• PAGE EXCERPT:
******************************
Because it seems like our businesses have been producing some great stuff and generally improving standard of living. That doesn't mean that everything is perfect. But I'm not sure a system exists that is effective, efficient and prevents any possible bad outcome.

Every time something is criticized, someone tosses out the "nothing is perfect" defense, apparently arguing fallaciously that there are no alternatives except the status quo and perfection: https://en.wikipedia.org/wiki/Nirvana_fallacy
What's the name of the inverse fallacy where someone finds a problem with something and decides that means the whole thing is "broken".
The HN submission was editorialized. The word "broken" doesn't actually appear in the article or the article title, "Boeing is a wake-up call".

The article argues that there's been a change in business culture and mentality over a number of decades: the view that corporations were responsible members of the community has been replaced with the view that "greed is good", and corporations have no purpose other than unmitigated profit maximization. So where do you think the fallacy is? Or are you just focused on the word "broken", which again doesn't appear in the article?

Nope, the article's title itself has been editorialized, it appears. I submitted this with the HN bookmarklet [1], so the submission title is untouched from what it was at that moment in time.

[1]: https://news.ycombinator.com/bookmarklet.html

Hmm, interesting. The URL itself does seem to provide evidence for this.
******************************
• EXTRACTED MATERIAL:

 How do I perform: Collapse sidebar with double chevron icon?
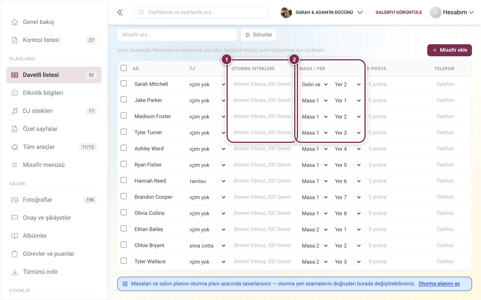(x=120, y=12)
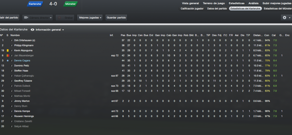Click the eye icon beside Información general
This screenshot has width=292, height=135.
[33, 30]
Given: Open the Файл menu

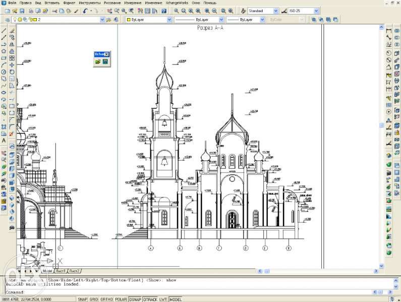Looking at the screenshot, I should (x=12, y=3).
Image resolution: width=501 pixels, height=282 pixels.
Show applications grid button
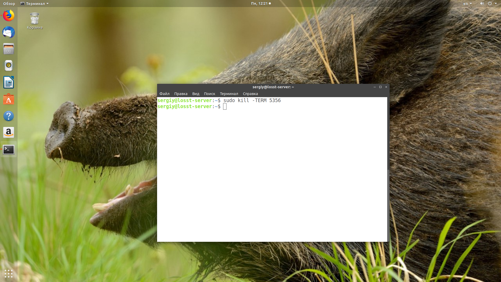click(x=9, y=273)
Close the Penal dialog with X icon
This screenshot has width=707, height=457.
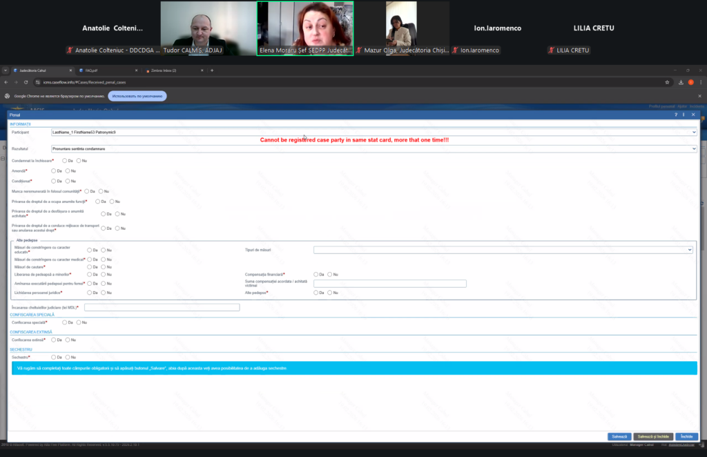tap(693, 115)
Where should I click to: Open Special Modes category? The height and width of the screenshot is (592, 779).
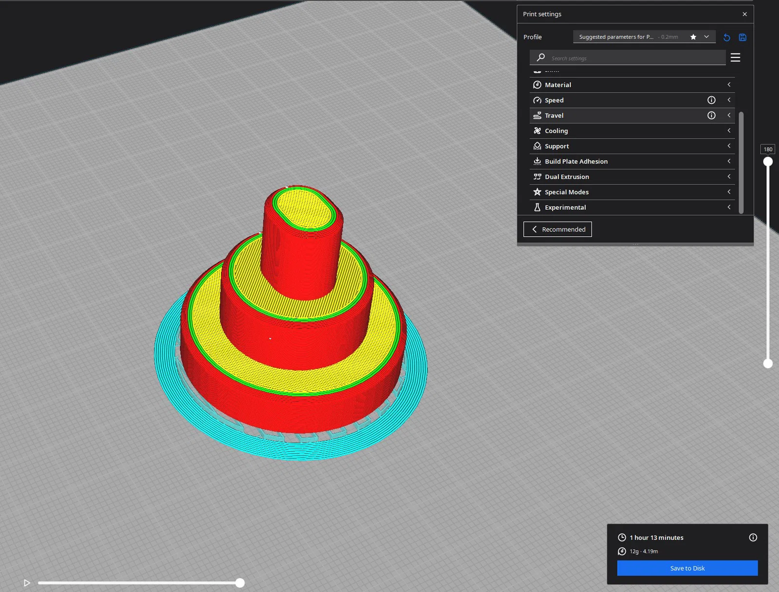tap(632, 192)
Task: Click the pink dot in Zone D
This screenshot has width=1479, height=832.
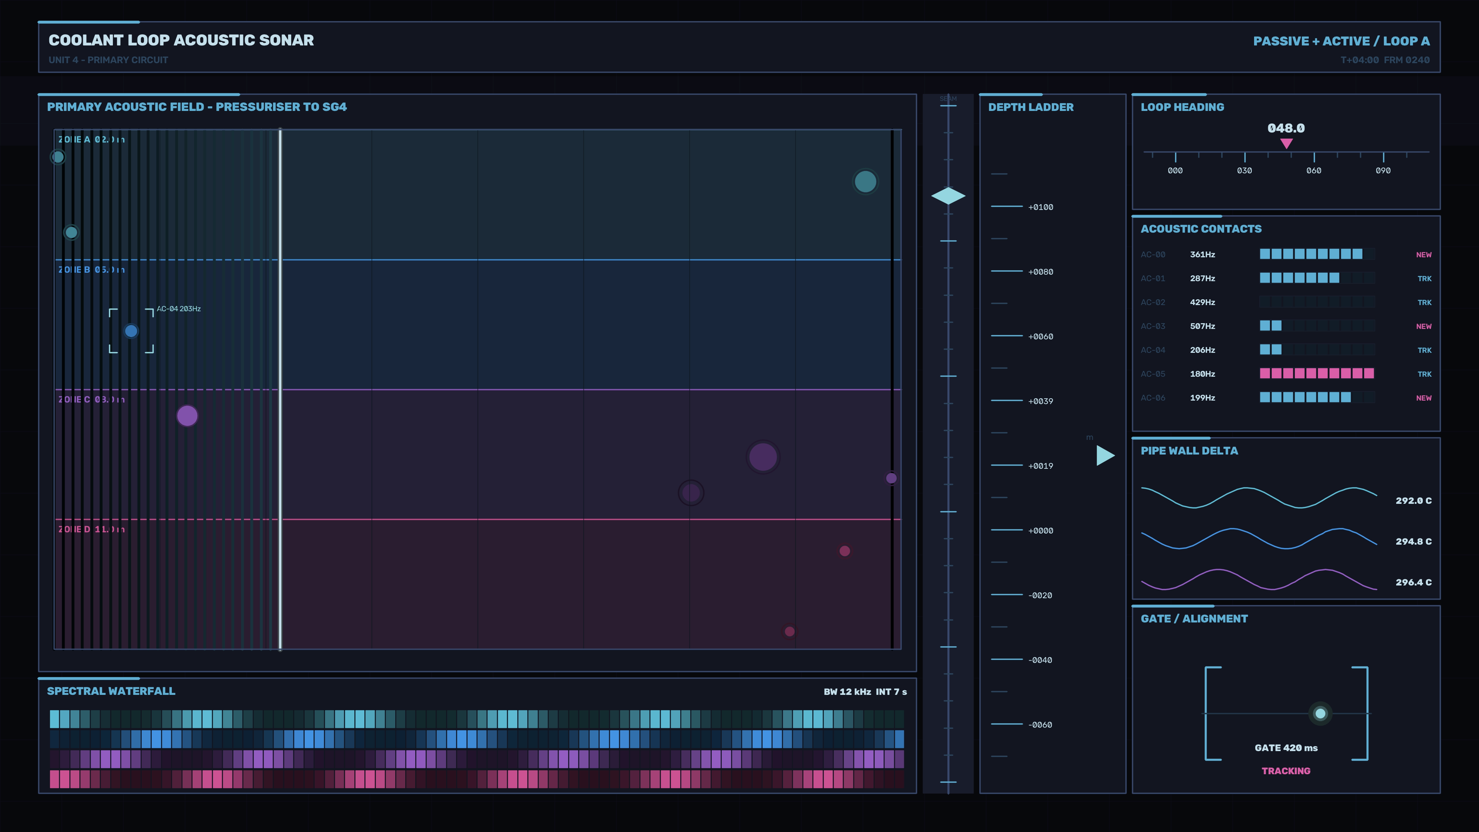Action: [x=844, y=551]
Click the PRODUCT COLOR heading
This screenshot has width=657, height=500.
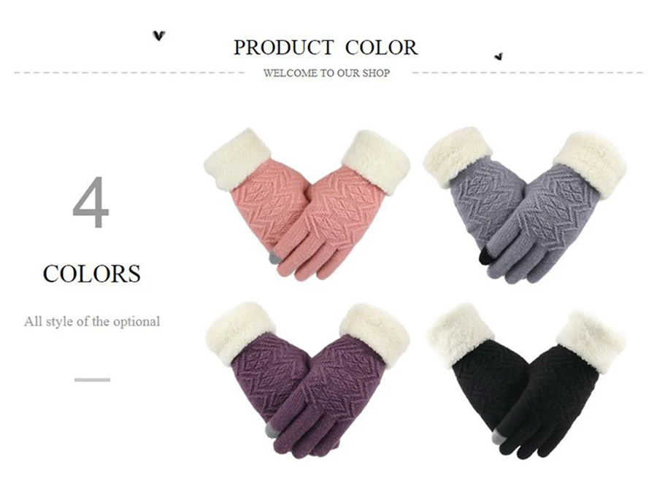click(x=326, y=47)
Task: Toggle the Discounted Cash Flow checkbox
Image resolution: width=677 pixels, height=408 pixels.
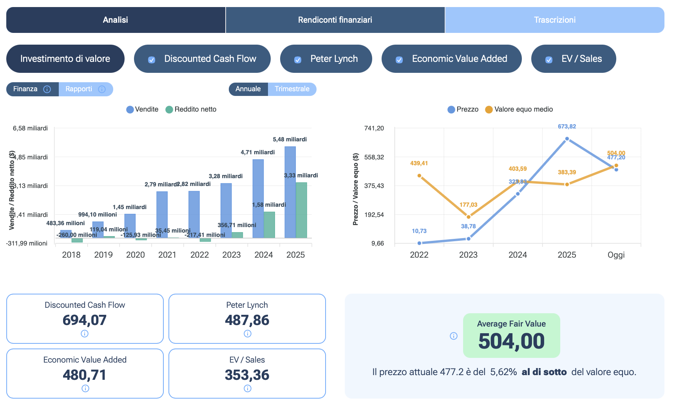Action: click(152, 60)
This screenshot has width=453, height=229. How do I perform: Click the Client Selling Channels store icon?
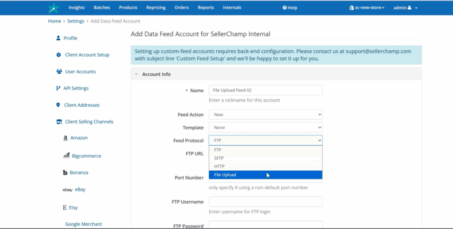tap(59, 121)
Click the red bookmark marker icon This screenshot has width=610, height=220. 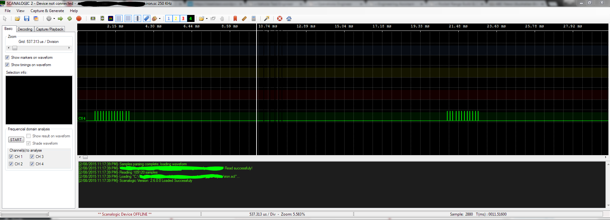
******************************
• WORK TASK A:
In the comment thread about the Boeing article, what did the submitter use to post the link to HN?
• WORK TASK B:
Carry on the comment thread about the Boeing article, starting after its final comment.

• EXERCISE ANSWER A:
The HN bookmarklet.

• EXERCISE ANSWER B:
Maybe it's because everyone went crazy over the word "broken", like in these very HN comments LOL.

> apparently arguing fallaciously that there are no alternatives except the status quo and perfection

Huh? The above comment is not a thesis about the nature of economic systems. It's a simple observation that the word 'broken' has a meaning. One which does not justify the author's usage.

The blatant misuse of loaded words is a form of deception. It is worth calling out.

> It's a simple observation that the word 'broken' has a meaning. One which does not justify the author's usage.

The article author did not actually use the word 'broken'. The HN submission was editorialized.

Improving standard of living by what metrics? Because home ownership, savings, social mobility, and medical outcomes are all in the toilet.
Also: "The United States ranks 1st in the world for incarcerated population and 5th for incarceration rate. The nation in 2nd place for population holds the 129th position for rate, imprisoning 1/5th as many people per capita. Which is this freedom-loving nation with, both absolutely and relatively, fewer prisoners than the US? China. The “land of the free” is more likely to imprison you than a regime so brutal that it has concentration camps." https://obviatethestate.substack.com/p/the-us-over-reliance-...
You or I could go buy an organ, sorry I meant find an organ donor match in China very quickly compared to the US/EU. How do you thinks it’s possible?
Not to take away from your point - but in France, Spain and Austria (and maybe others), everyone is an organ donor by default unless they opt out. So the EU may be an easier place to find an organ than the US (and not due to any nefarious reasons).
The organ trade is barely regulated in the US, as long as you say it's for science and not medical use.
Nice. Next someone should mention how asset forfeiture allows local and state police to cart off more wealth annually than the actual thieves they're intended to police.
> Improving standard of living by what metrics? Because home ownership, savings, social mobility, and medical outcomes are all in the toilet.

https://fred.stlouisfed.org/series/A939RX0Q048SBEA

I suspect that we won't be able to agree on anything, but that chart says something very important -- however you might want to interpret it.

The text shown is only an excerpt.